(Dataset items)
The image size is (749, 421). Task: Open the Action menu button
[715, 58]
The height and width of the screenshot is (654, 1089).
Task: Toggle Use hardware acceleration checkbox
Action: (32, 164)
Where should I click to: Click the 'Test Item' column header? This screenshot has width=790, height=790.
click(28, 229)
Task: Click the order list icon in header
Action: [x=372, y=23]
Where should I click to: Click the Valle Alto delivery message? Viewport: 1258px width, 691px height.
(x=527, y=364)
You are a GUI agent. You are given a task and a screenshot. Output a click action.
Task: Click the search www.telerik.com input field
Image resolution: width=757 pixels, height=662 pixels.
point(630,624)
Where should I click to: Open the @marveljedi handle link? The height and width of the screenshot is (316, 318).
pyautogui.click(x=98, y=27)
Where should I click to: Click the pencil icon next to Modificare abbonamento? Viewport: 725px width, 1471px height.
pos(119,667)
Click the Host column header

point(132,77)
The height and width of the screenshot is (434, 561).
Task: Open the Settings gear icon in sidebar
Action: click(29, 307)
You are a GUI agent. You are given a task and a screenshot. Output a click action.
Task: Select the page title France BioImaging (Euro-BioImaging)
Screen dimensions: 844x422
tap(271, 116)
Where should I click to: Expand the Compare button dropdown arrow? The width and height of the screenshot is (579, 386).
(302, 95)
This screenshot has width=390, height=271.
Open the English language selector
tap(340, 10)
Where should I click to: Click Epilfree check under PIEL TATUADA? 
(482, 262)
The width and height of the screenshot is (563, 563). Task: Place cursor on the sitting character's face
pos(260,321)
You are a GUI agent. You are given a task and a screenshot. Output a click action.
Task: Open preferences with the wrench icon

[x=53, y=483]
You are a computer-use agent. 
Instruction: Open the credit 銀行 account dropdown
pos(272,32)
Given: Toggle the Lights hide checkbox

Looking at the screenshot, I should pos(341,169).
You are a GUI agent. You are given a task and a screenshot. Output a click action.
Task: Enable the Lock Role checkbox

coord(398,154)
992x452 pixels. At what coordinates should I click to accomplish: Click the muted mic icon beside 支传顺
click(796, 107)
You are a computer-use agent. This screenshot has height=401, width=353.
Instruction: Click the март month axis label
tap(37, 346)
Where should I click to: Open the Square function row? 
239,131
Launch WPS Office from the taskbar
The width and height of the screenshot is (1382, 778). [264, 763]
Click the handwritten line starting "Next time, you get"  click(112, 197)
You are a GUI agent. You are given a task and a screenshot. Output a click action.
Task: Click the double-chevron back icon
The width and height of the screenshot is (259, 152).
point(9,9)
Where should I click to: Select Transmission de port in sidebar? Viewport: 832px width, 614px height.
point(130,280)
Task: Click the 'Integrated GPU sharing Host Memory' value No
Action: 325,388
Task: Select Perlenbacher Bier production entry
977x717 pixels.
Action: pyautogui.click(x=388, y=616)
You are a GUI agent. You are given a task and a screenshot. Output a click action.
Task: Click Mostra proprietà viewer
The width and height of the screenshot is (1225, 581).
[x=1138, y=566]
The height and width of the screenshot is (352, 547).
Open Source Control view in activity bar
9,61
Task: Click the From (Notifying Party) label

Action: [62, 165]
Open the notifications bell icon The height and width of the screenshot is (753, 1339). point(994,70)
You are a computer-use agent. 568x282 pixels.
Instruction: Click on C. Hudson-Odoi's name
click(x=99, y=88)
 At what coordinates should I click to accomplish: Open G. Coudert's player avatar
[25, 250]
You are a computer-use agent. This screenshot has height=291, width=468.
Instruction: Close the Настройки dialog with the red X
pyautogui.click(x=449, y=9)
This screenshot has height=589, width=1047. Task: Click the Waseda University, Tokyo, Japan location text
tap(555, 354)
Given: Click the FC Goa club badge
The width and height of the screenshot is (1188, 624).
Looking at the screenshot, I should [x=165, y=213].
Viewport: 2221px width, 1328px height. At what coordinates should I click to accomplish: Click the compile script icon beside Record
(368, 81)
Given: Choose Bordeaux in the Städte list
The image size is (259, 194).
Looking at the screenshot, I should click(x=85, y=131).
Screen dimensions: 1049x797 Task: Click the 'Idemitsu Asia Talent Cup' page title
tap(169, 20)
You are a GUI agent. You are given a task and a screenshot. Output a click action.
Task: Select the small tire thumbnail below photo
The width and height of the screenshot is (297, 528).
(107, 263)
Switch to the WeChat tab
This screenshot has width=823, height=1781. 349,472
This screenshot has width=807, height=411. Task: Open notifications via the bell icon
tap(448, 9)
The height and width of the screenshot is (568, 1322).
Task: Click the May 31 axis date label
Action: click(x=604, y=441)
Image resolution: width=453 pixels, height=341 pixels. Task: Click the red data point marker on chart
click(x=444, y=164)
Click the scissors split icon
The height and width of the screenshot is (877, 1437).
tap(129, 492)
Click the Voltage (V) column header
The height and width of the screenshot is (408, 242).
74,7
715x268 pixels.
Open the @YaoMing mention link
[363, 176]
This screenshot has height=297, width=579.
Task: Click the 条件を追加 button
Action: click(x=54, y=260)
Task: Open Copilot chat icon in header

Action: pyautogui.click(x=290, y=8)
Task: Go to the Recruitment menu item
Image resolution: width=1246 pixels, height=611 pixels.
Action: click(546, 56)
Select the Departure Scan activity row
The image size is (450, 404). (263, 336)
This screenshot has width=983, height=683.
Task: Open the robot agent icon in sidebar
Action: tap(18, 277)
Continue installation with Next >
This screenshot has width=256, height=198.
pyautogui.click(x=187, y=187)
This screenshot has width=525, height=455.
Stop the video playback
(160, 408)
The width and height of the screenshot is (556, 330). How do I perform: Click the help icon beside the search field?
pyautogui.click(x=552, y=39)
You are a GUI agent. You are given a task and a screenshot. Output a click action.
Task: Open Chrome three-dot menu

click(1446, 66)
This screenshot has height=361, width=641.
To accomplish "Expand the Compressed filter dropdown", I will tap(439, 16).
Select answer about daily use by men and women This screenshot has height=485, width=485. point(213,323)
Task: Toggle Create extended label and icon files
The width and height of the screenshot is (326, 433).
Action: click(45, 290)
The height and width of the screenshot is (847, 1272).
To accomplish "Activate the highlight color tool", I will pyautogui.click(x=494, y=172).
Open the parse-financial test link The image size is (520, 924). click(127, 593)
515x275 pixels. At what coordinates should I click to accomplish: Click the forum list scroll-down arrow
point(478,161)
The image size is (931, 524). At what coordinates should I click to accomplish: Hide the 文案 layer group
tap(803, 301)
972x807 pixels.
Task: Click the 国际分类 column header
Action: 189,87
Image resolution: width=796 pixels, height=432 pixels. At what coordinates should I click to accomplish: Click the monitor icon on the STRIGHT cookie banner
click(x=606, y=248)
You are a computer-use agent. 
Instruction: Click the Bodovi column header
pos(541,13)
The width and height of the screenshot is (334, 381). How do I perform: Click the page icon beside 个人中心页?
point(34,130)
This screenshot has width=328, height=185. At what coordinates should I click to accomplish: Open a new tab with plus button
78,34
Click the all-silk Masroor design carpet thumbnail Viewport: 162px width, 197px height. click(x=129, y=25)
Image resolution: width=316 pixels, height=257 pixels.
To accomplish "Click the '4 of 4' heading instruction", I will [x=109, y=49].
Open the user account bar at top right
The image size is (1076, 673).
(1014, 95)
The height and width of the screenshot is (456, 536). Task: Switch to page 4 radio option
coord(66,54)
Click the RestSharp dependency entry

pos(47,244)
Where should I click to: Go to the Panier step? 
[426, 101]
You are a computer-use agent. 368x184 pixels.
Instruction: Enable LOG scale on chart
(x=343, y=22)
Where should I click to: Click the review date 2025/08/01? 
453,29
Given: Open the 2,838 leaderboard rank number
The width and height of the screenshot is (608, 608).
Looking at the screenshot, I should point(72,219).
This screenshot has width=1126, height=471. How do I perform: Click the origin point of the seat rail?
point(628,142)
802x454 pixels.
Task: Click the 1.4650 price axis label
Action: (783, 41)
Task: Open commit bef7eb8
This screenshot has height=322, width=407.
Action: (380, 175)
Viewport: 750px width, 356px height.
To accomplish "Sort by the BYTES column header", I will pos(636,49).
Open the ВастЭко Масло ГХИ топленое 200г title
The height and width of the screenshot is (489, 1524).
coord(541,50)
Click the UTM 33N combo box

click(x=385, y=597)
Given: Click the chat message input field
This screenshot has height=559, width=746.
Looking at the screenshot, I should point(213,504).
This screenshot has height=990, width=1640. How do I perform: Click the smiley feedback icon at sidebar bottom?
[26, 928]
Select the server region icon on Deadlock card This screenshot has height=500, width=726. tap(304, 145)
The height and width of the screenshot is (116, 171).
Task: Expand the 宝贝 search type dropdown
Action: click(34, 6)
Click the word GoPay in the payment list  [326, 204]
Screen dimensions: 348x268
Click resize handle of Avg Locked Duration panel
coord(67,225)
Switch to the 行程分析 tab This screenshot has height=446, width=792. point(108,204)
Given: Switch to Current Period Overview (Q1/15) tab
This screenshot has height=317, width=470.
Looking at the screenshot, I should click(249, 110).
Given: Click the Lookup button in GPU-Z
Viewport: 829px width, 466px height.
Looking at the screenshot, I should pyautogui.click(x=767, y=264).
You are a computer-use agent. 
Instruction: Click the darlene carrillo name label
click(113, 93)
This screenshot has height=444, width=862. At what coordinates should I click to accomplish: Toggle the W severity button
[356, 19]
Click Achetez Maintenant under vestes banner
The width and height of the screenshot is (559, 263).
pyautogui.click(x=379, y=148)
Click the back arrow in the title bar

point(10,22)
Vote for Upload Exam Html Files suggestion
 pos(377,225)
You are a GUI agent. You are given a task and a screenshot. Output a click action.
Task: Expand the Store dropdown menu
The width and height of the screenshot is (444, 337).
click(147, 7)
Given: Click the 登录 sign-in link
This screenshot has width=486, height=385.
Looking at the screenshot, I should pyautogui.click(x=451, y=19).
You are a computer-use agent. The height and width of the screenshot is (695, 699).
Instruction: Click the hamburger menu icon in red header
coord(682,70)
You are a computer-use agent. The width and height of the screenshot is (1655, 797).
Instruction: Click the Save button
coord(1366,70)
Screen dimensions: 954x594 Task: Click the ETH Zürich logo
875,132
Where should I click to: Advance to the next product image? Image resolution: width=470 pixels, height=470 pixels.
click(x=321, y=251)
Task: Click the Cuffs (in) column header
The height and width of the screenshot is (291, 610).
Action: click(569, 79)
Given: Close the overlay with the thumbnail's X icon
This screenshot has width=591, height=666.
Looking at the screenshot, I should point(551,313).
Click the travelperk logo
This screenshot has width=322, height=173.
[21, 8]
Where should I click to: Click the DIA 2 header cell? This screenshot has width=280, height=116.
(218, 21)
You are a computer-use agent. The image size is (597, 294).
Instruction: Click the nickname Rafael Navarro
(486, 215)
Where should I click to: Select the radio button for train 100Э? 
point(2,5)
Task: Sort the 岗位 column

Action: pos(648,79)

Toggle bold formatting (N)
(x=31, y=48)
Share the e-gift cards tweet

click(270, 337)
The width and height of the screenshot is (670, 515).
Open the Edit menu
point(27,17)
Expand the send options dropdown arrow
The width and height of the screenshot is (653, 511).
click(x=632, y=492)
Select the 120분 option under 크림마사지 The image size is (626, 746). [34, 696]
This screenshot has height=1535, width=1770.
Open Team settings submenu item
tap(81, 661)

--- Your objective ---
Copy the lines above without any changes, beginning with the line that contains "Image resolution: width=796" and ending with the line that contains "point(34,130)", with both of those lines included.

--- Solution to the exercise ---
Image resolution: width=796 pixels, height=432 pixels. At what coordinates should I click to accomplish: Click the monitor icon on the STRIGHT cookie banner
click(x=606, y=248)
You are a computer-use agent. 
Instruction: Click the Bodovi column header
pos(541,13)
The width and height of the screenshot is (334, 381). How do I perform: Click the page icon beside 个人中心页?
point(34,130)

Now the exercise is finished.